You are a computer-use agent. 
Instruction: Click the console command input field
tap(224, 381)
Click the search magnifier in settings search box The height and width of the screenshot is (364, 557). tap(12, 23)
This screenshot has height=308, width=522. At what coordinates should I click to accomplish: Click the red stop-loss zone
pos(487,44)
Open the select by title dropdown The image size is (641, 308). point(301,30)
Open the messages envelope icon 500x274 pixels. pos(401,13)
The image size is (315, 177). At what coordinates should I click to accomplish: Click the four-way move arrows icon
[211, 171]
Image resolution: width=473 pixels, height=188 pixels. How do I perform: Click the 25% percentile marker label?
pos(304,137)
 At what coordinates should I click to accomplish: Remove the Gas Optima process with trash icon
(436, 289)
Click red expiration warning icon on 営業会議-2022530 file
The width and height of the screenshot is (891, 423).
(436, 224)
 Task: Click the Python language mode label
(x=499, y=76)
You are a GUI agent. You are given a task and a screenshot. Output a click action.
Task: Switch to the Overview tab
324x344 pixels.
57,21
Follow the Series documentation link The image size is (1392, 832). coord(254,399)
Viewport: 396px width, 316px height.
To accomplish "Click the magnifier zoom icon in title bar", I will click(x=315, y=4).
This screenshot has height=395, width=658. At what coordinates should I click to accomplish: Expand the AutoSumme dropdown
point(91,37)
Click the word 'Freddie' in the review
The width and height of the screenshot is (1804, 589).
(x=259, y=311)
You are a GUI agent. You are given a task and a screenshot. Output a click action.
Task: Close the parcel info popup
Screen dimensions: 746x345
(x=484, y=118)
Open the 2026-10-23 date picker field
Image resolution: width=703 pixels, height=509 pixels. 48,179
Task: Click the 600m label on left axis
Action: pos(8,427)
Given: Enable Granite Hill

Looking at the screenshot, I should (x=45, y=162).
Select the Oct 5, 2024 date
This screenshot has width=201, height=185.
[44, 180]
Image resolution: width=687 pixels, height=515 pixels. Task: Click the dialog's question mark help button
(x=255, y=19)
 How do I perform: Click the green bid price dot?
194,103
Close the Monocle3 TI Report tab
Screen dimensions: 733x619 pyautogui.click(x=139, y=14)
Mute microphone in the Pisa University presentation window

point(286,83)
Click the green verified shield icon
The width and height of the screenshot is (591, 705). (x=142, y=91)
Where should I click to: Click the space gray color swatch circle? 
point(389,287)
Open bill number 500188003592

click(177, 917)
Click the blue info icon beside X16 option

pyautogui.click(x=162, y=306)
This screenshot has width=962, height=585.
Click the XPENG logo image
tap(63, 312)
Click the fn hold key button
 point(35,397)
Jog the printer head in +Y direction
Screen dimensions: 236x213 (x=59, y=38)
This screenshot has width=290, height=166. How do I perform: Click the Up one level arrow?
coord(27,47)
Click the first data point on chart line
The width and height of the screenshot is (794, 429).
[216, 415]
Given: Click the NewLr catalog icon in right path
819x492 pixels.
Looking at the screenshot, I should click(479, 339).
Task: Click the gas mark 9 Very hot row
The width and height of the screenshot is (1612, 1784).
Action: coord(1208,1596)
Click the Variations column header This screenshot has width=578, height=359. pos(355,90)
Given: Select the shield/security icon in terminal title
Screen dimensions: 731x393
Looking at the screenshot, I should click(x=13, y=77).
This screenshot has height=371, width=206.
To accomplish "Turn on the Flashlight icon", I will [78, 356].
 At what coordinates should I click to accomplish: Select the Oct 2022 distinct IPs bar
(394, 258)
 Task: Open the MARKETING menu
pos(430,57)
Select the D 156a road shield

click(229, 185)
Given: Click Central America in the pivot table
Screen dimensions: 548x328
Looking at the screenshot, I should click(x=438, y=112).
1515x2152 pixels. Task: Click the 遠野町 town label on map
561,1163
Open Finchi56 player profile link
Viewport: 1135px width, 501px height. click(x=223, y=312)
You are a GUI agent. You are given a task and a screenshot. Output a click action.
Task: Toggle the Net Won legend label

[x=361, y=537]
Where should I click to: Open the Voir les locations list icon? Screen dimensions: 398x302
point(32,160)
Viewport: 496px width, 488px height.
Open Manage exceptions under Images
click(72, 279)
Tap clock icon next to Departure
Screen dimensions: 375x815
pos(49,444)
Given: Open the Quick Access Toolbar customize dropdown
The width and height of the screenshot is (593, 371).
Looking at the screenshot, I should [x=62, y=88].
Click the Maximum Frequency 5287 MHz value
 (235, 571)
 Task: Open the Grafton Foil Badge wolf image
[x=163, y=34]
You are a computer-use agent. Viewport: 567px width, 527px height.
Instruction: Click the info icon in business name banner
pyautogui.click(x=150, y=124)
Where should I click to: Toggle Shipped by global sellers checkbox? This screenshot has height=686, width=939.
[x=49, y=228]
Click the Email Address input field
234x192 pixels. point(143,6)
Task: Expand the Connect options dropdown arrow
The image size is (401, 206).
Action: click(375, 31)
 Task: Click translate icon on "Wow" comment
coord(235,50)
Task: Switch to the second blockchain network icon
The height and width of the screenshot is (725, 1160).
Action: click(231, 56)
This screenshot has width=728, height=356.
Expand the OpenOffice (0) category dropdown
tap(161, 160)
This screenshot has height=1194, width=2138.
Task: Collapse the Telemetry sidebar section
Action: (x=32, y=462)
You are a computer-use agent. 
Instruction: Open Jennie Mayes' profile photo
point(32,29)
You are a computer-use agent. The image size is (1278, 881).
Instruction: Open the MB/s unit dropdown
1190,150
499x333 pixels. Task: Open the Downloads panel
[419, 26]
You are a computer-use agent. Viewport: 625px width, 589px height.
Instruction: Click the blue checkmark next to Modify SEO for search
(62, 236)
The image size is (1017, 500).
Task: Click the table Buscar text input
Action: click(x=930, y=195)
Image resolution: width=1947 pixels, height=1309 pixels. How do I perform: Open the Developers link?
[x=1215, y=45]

■ Description of the task ■
Once you find the line containing "Click the search", stop: reproduce exactly that line and every line of the data before it, and nothing else.

■ Completed exercise ■
You are a computer-use agent. 
Instruction: Click the console command input field
tap(224, 381)
Click the search magnifier in settings search box The height and width of the screenshot is (364, 557). tap(12, 23)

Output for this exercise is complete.